В таком подходе к Конституции, наш предмет из чего-то сухого и скучного, под конец нашего заседания превратился в нечто фантастически привлекательное, интересное и притягательное. Не случайно вспоминали сегодня иранскую Конституцию. Иранская Конституция это мистический трактат. В духе Мулла Садры. Читаешь, а там каждое слово одно другого прекраснее. Дух суверенно правит над материей. Традиционные шиитские ценности полностью доминируют над всем остальным. 

Например, по Конституции высшим органом власти является «Совет по духовной целесообразности». То есть, представляете, у нас, вот, заседают мужи в Кремле, и решили: принимаем такой-то бюджет. А духовная целесообразность у этого бюджета есть? Как только представишь себе людей, которые всерьёз собрались обсуждать духовную целесообразность любого акта, любого закона, сразу становится интересней жить. 

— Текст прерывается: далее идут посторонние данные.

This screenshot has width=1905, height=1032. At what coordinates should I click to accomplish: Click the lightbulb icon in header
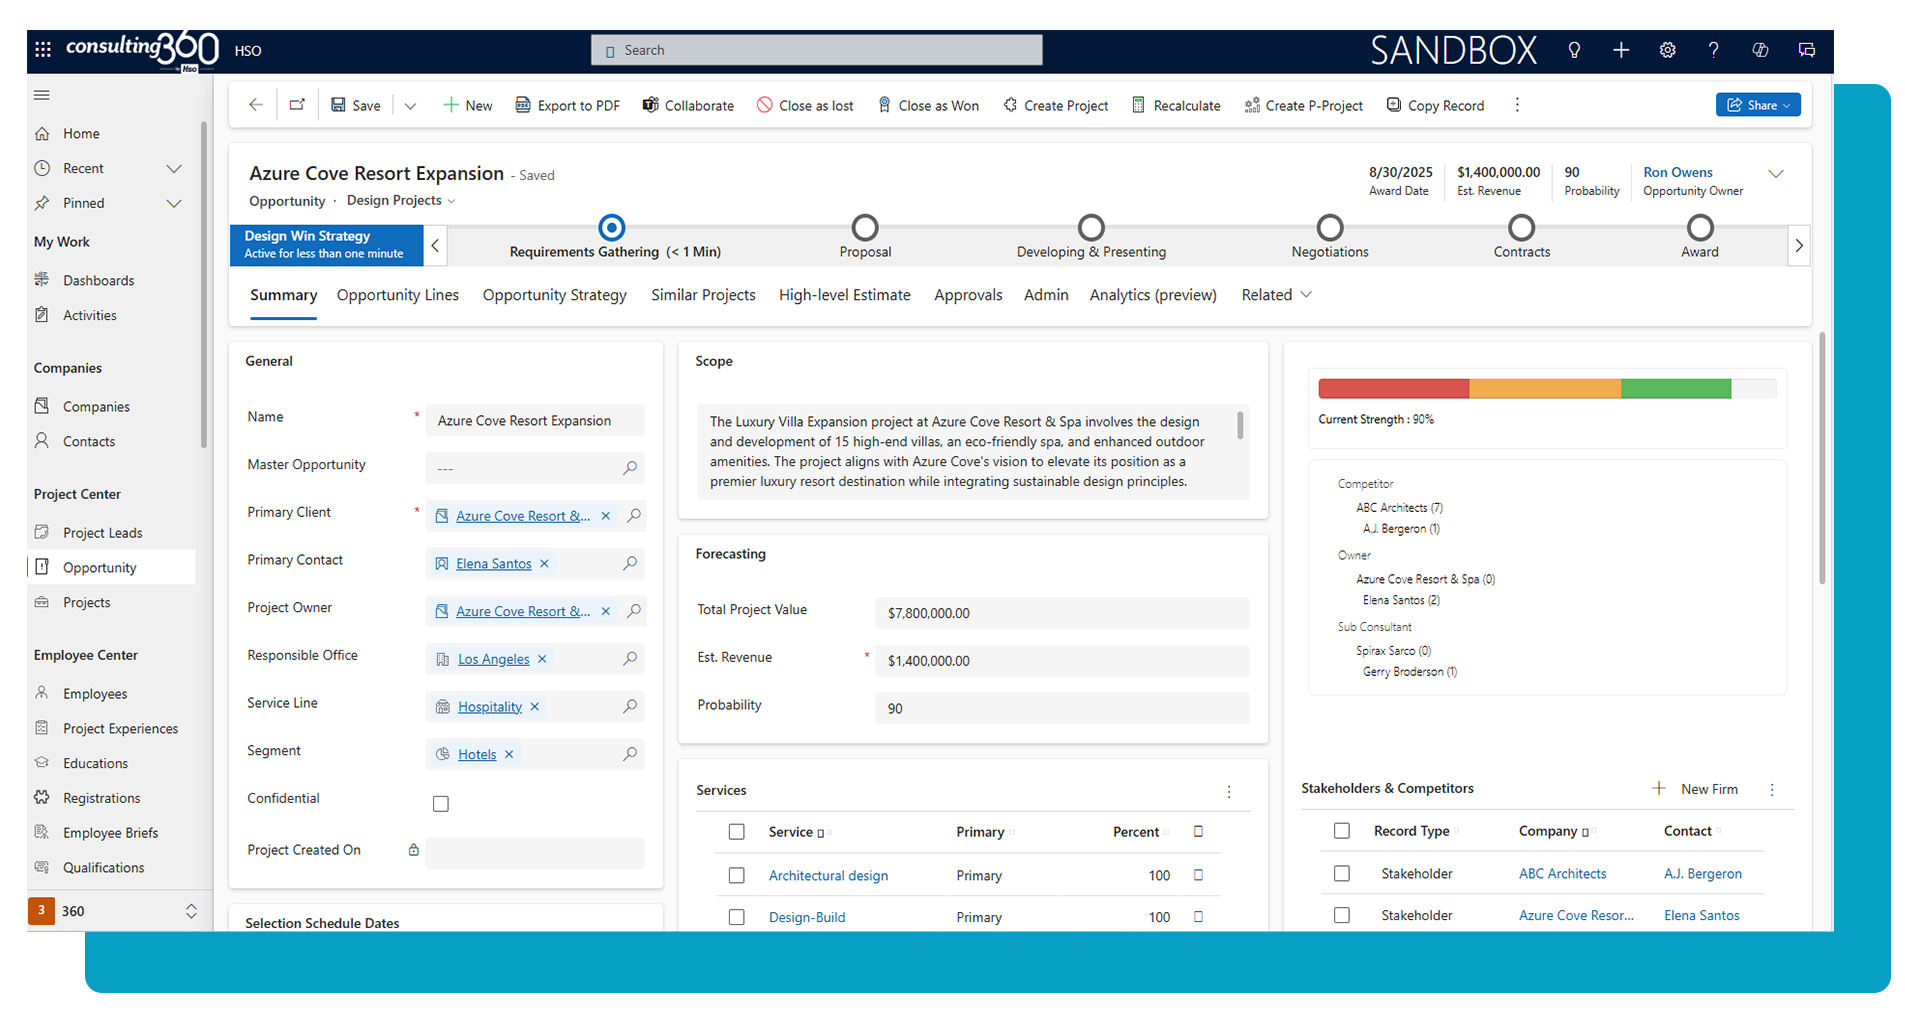click(x=1574, y=50)
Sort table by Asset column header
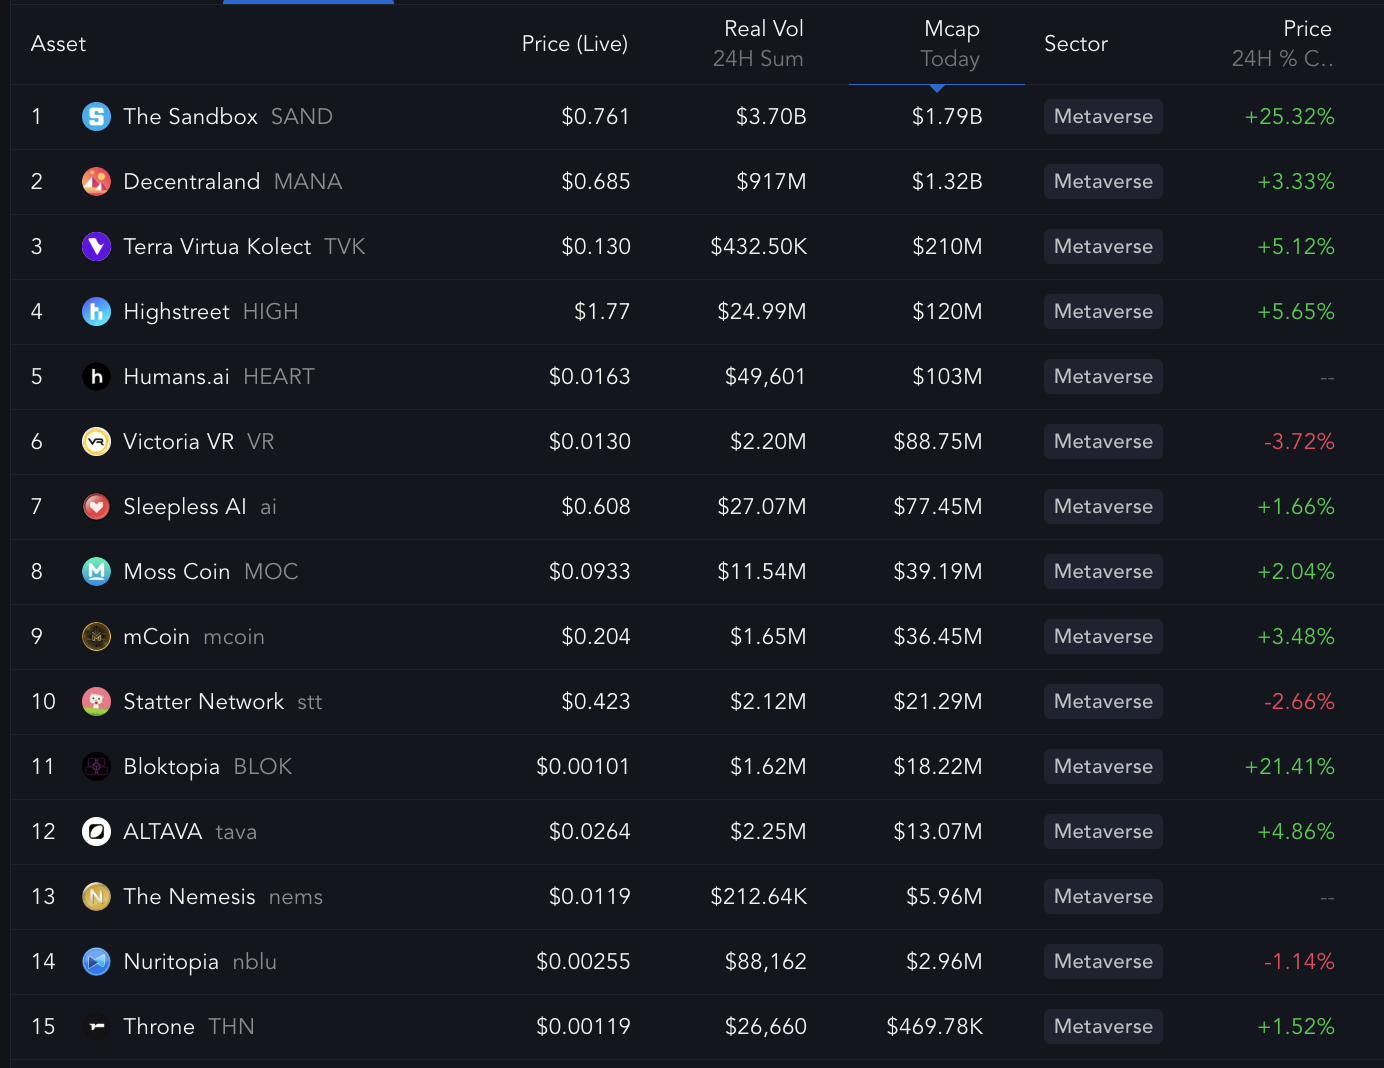 pos(58,44)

Пиком творческого отношения к Конституции, на мой взгляд, является, Конституция, полностью написанная в стихах. Это был в короткий период Фьюме, в который Габриеле Д᾽Аннунцио написал такую Конституцию. Она представляла собой поэму, будучи полностью написанную в стихах. И, на мой взгляд, это кульминация конституционализма. Когда мысль конституционалиста уже отвязывается от всяких границ, и превращается в поэму. Конституция это, что можно спеть, положить на музыку, превратить в кантату или оперу, в мистический трактат. 

Благодарю вас. А теперь Константин Валерьевич.

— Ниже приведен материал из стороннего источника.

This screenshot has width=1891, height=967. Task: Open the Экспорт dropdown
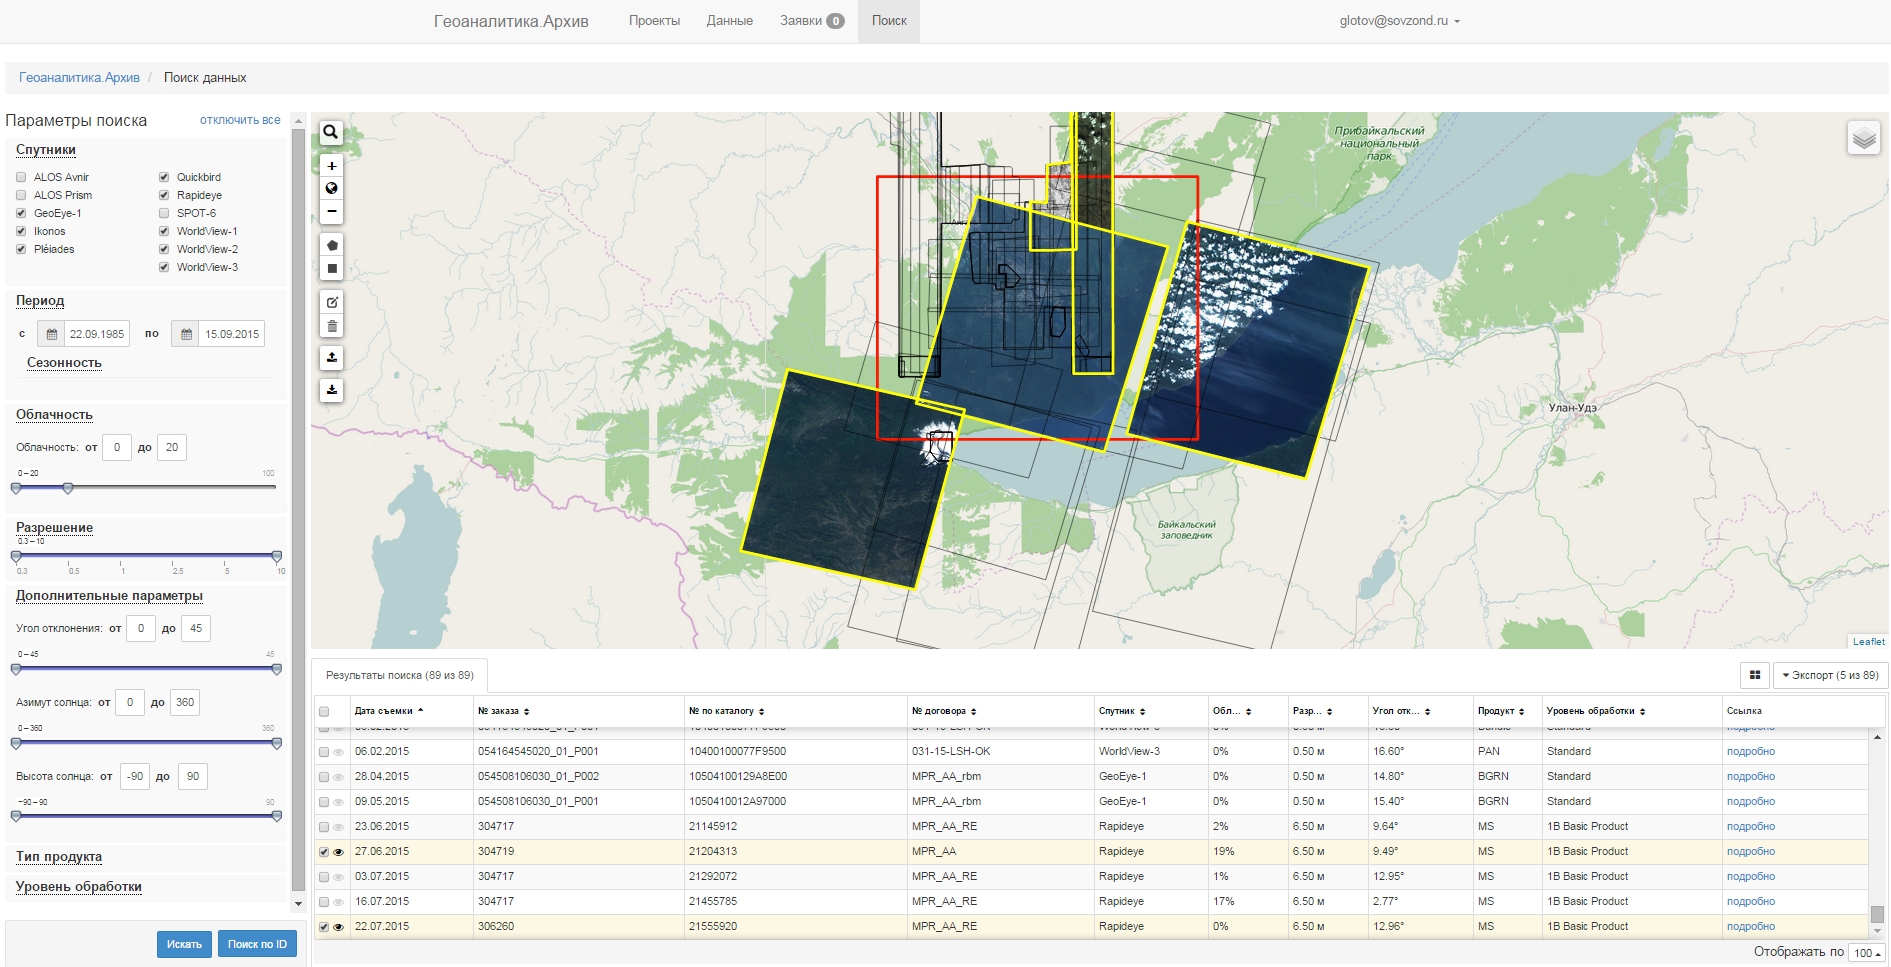click(x=1829, y=676)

Константин Малофеев. Да, я от лица конституционалистов хотел бы немножко вернуться к юристике и ещё раз поблагодарить Сергея Николаевича. Наш юридический отдел Института Царьграда будет заниматься только Конституцией, потому что ничто другое нас, в общем, не интересует. И я бы даже по-другому это назвал. Мы будем заниматься тем, что нам всем придется делать после войны. Переучреждением государства. Конституция это лишь документ, который свидетельствует о переучреждении государства. У нас государство было учреждено. А потом появилась Конституция 1993 года. И те, кто учреждал его, та сила, которая учреждала, она по-прежнему живет, благодаря этой Конституции. И мы никогда не расстанемся с либерализмом, не расставшись с этой Конституцией, это невозможно. Так же, как они расстались с коммунистическим государством, соответственно, переучредив СССР, и написав новую Конституцию. 

И вот это, собственно говоря, главный вызов нашего времени. Когда к этому подойдет власть, мы не знаем. Но после войны или в ходе войны вопрос с переучреждением общества, с его изменением неминуемо встанет. И наша задача в Институте Царьграда быть наиболее готовыми к этому: чтобы у нас были на этот счёт мысли, чтобы мы уже обсудили те вещи, которые потом, как у нас принято, будут «обсуждать» конькобежцы, прыгуны с шестом, актеры и актрисы. Для того чтобы им «не мучиться», неплохо бы сейчас всё подготовить, и когда возникнет необходимость, у нас будет готовый идеал того, что нужно сделать. Этому мы и посвятим наши семинары. Будем пытаться проводить их раз в месяц. Сейчас на лето, конечно, расстанемся. Выслушаем обязательно Юрия Ильича, выслушаем других конституционалистов, у которых есть мысли на этот счет. 

Как вы помните, эти поправки писали Хабриева, Клишас и Крашенинников. Кто из них конституционалисты при всём уважении ко всем вышеназванным правоведам? И неплохо бы, наверное, чтобы между актером и конькобежцем был, всё-таки, человек уважаемый, из профессии. И ещё. Среди нас должны быть не одни юристы. Потому что совершенно верно сегодня подняли вопрос о том, а что мы учреждаем? И для этого нужно обсудить те проблемы, о которых сказал Александр Гельевич. Это очень важно. Поэтому большое спасибо всем за участие в первом семинаре нашего правового отдела. У нас уже экономисты заседали, богословы, философы. Поскольку я отвечаю за этот отдел, я лично всех благодарю!